[TASK REQUIREMENTS] From the first line of the entries through the line containing "The height and", output everything exactly except the pictures.

[DATA FOR ANALYSIS]
##############################

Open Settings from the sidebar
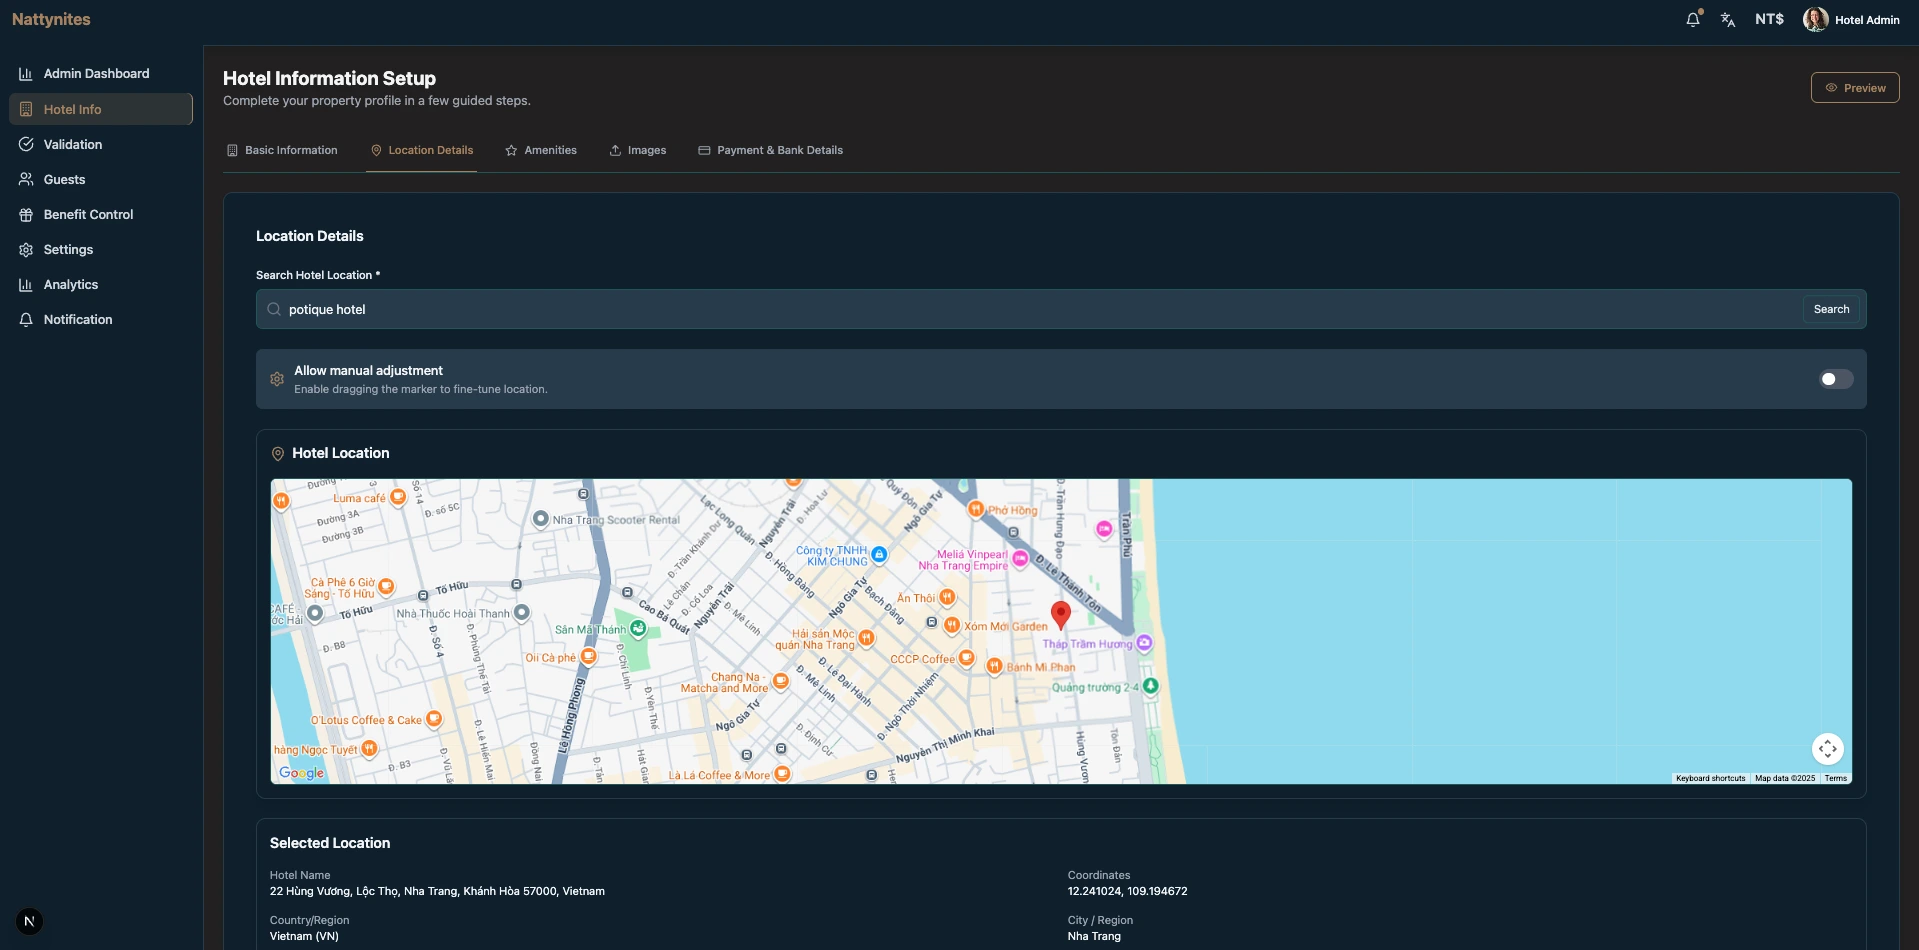This screenshot has height=950, width=1919. [x=67, y=249]
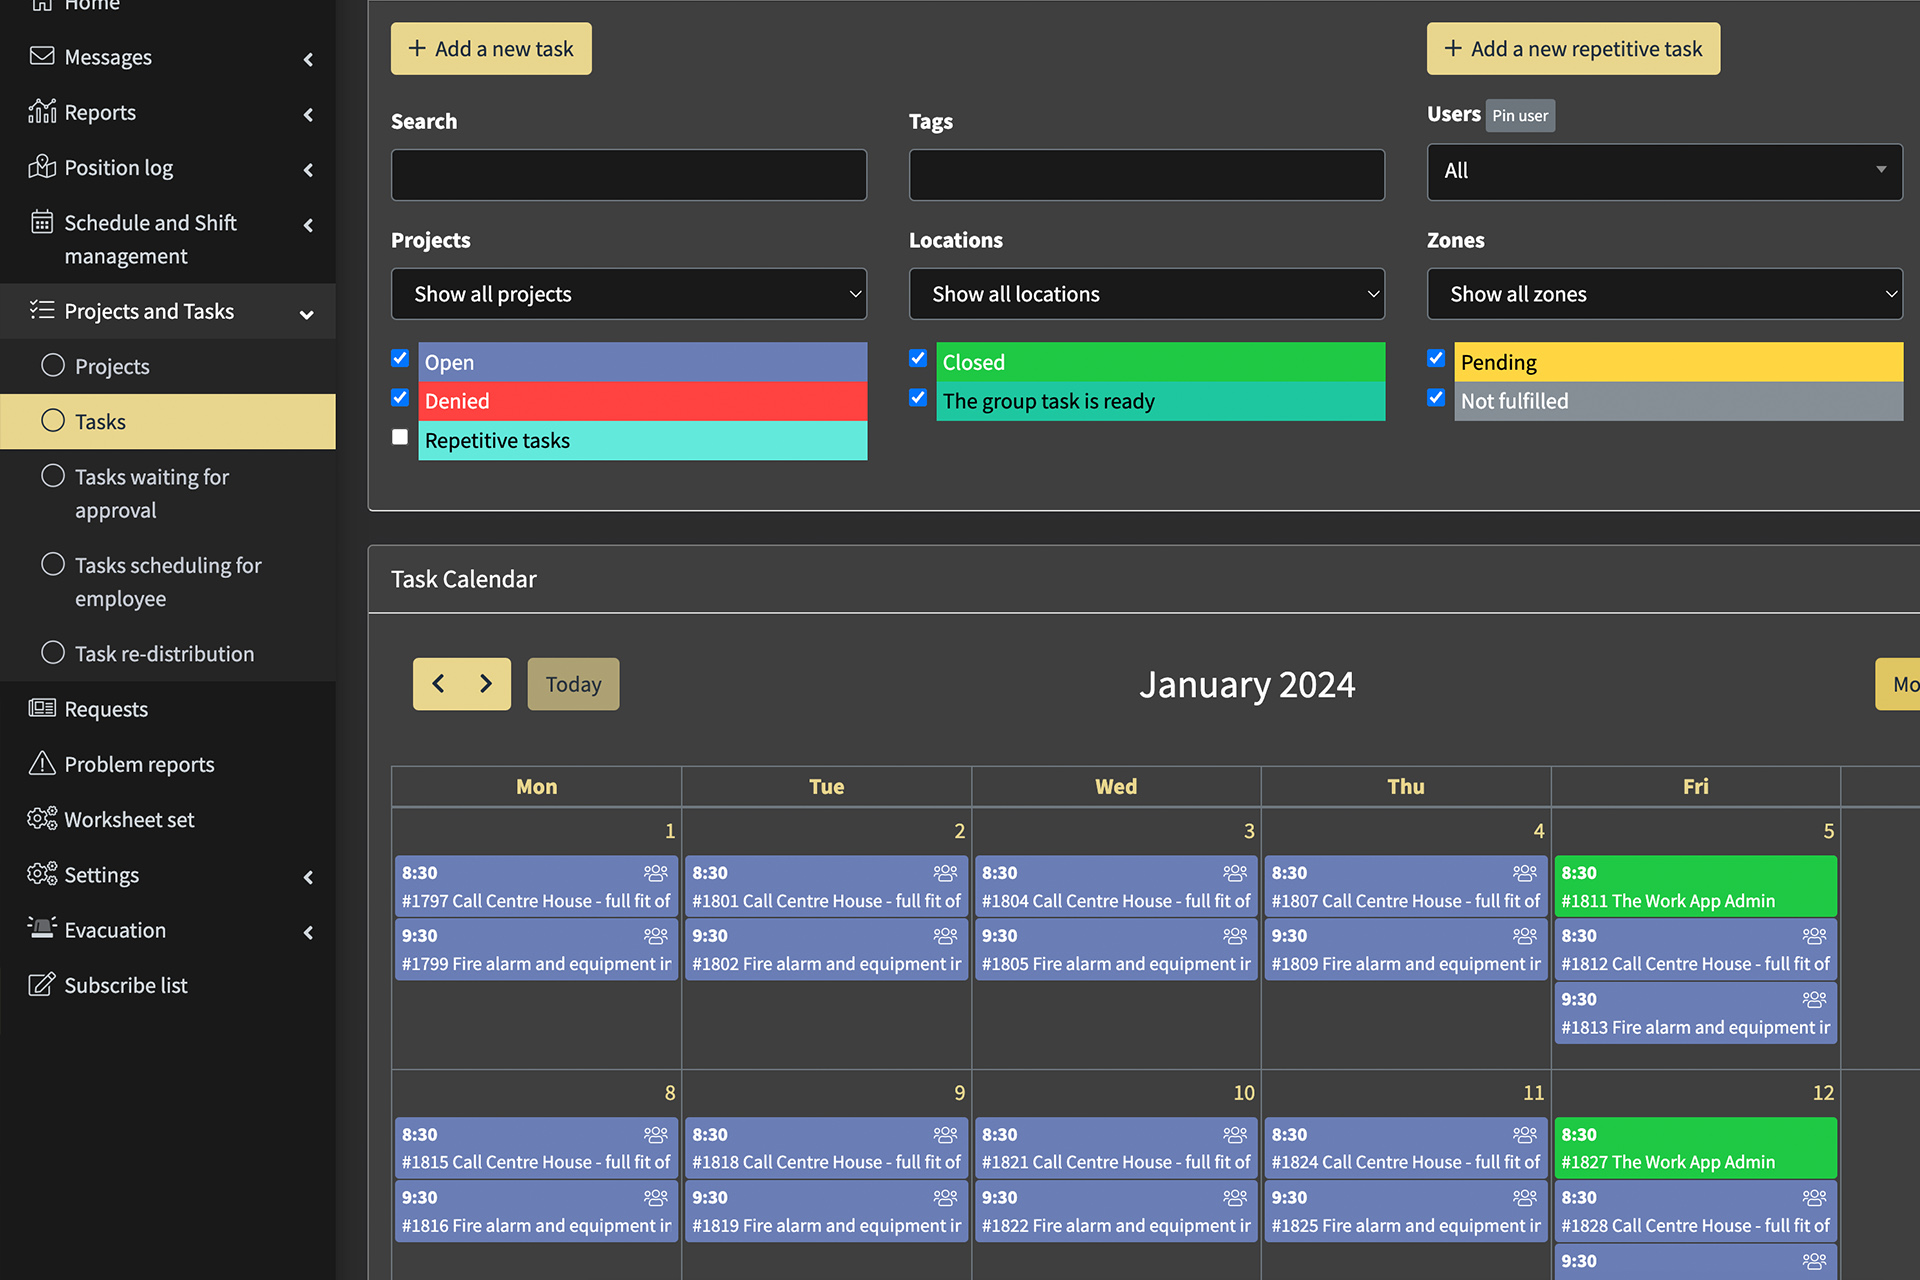Viewport: 1920px width, 1280px height.
Task: Enable the Repetitive tasks filter
Action: [400, 437]
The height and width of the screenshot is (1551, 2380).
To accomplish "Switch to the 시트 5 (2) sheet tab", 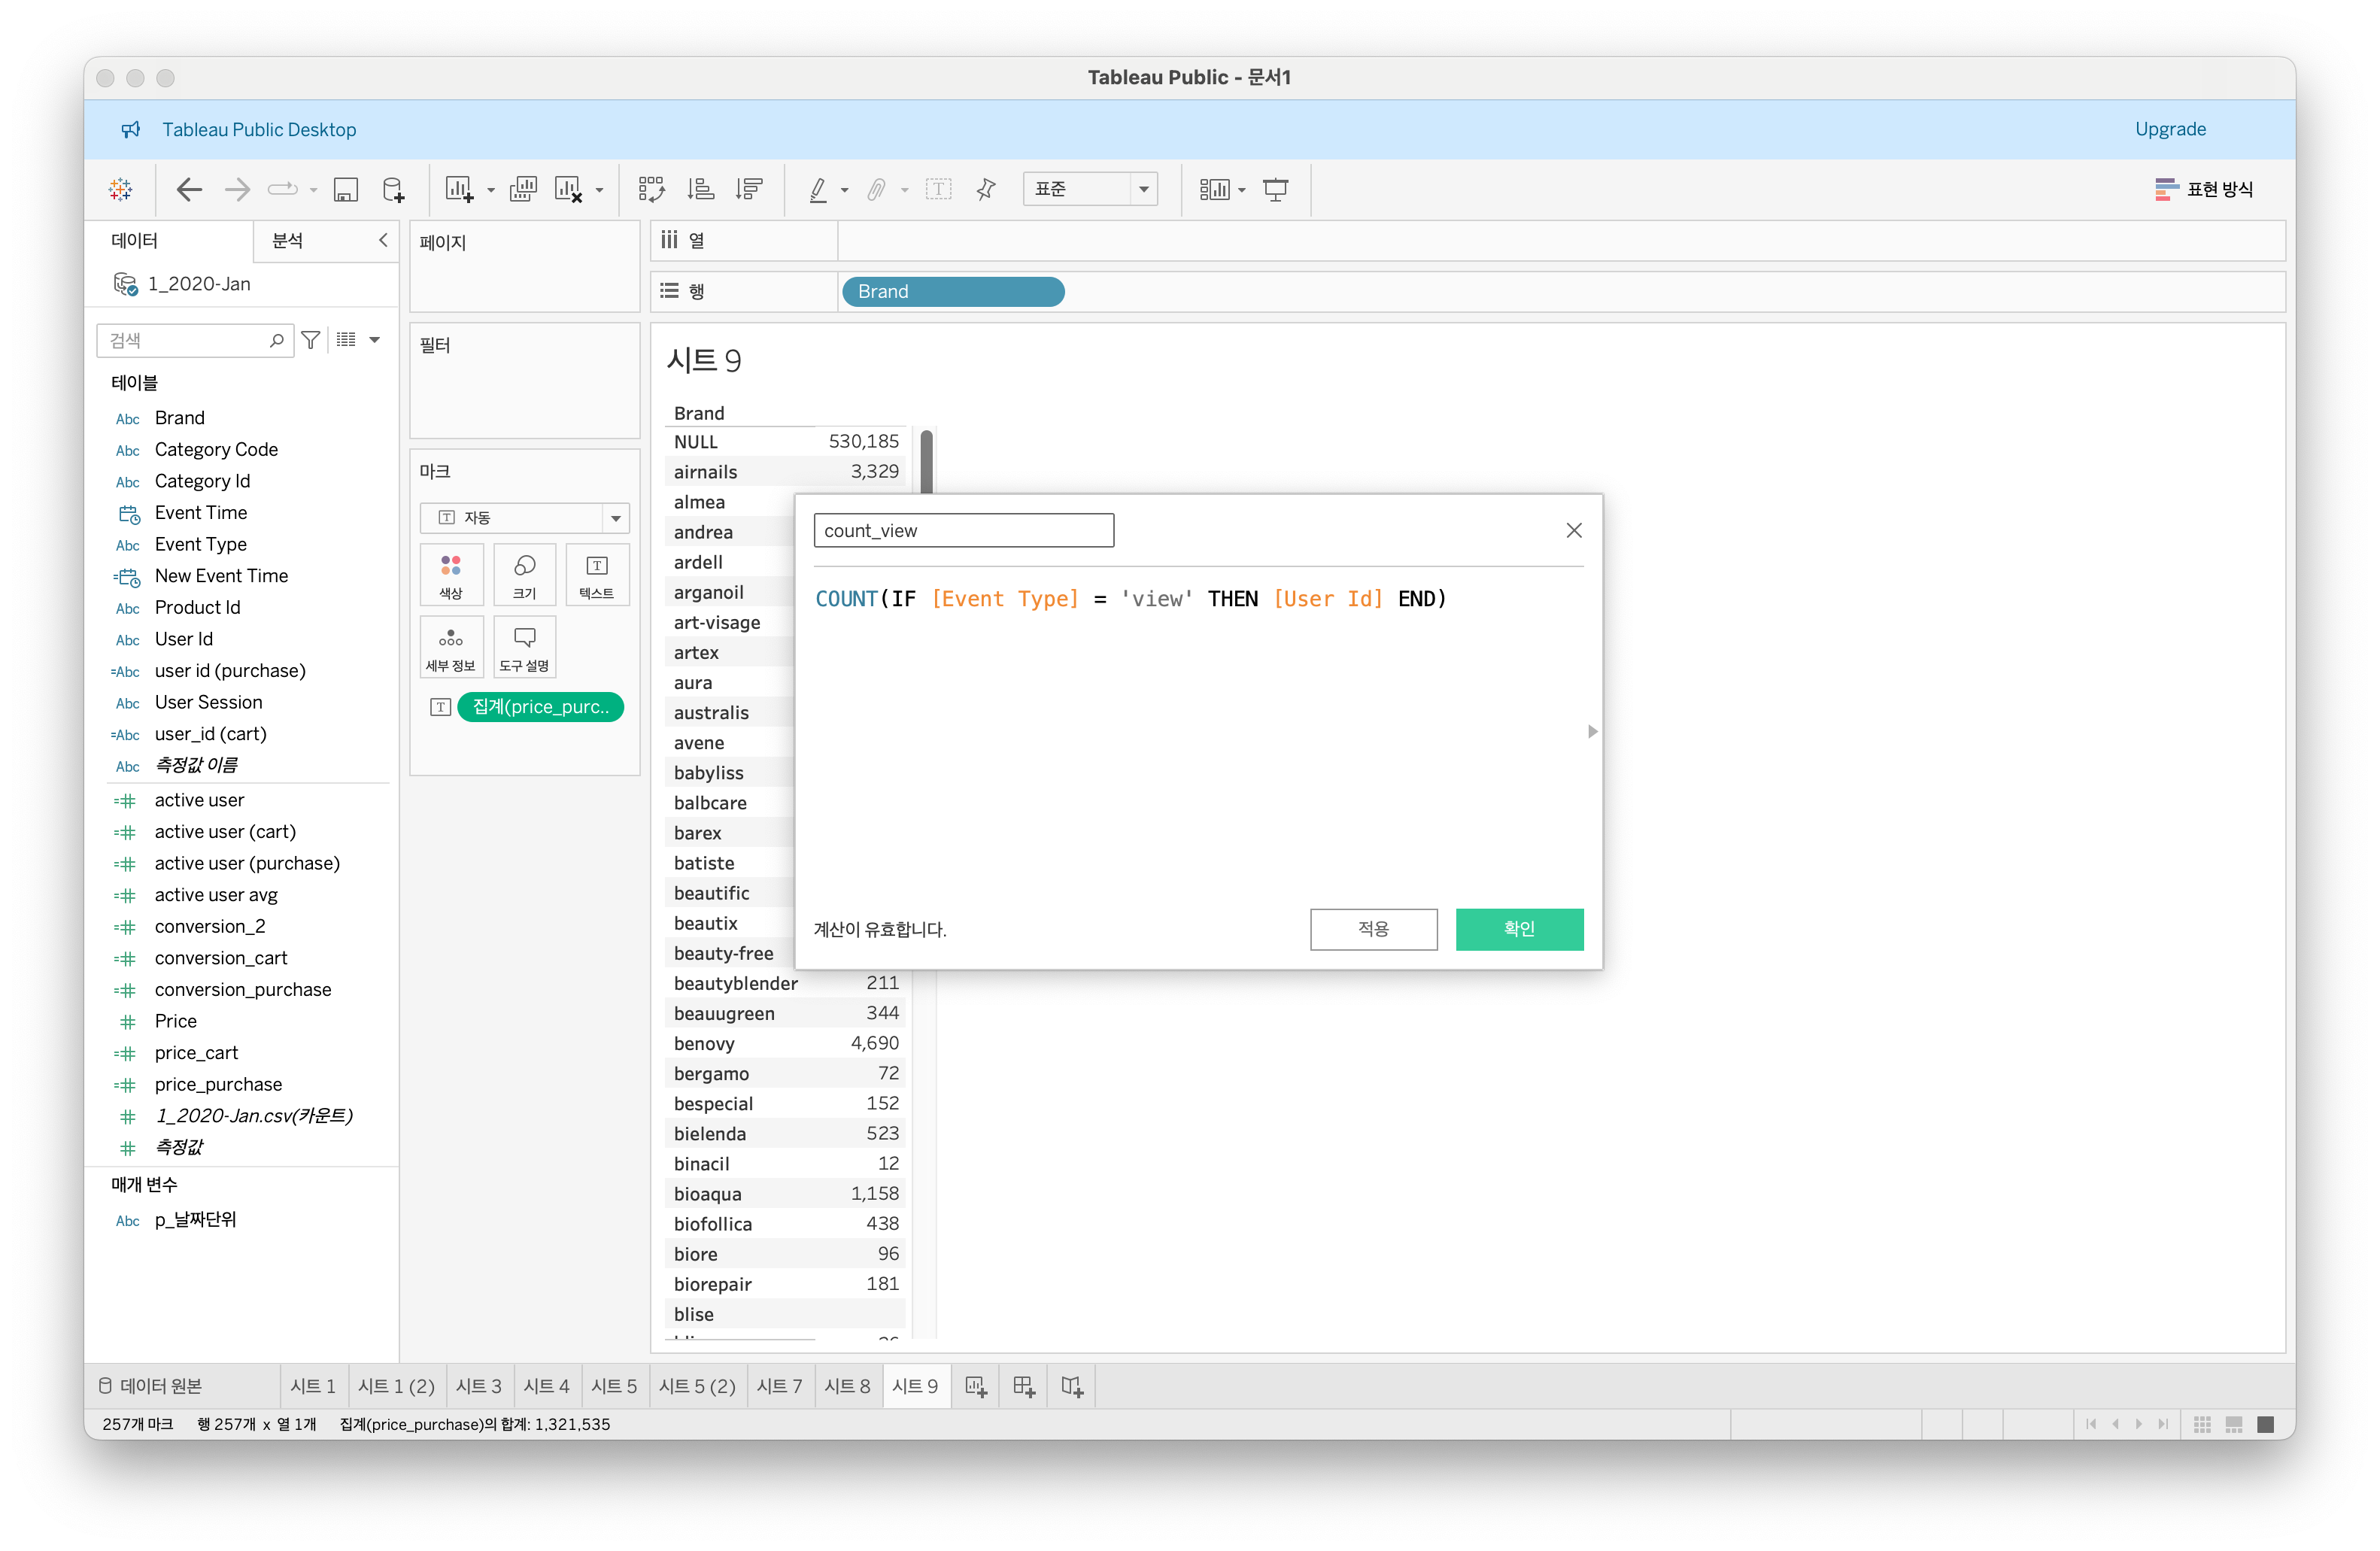I will (697, 1386).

##############################

[FINAL ANSWER]
Open Settings from the sidebar
This screenshot has height=950, width=1919. [x=67, y=249]
Viewport: 1920px width, 1280px height.
Task: Enable the Repetitive tasks filter
Action: [400, 437]
The height and width of the screenshot is (1551, 2380).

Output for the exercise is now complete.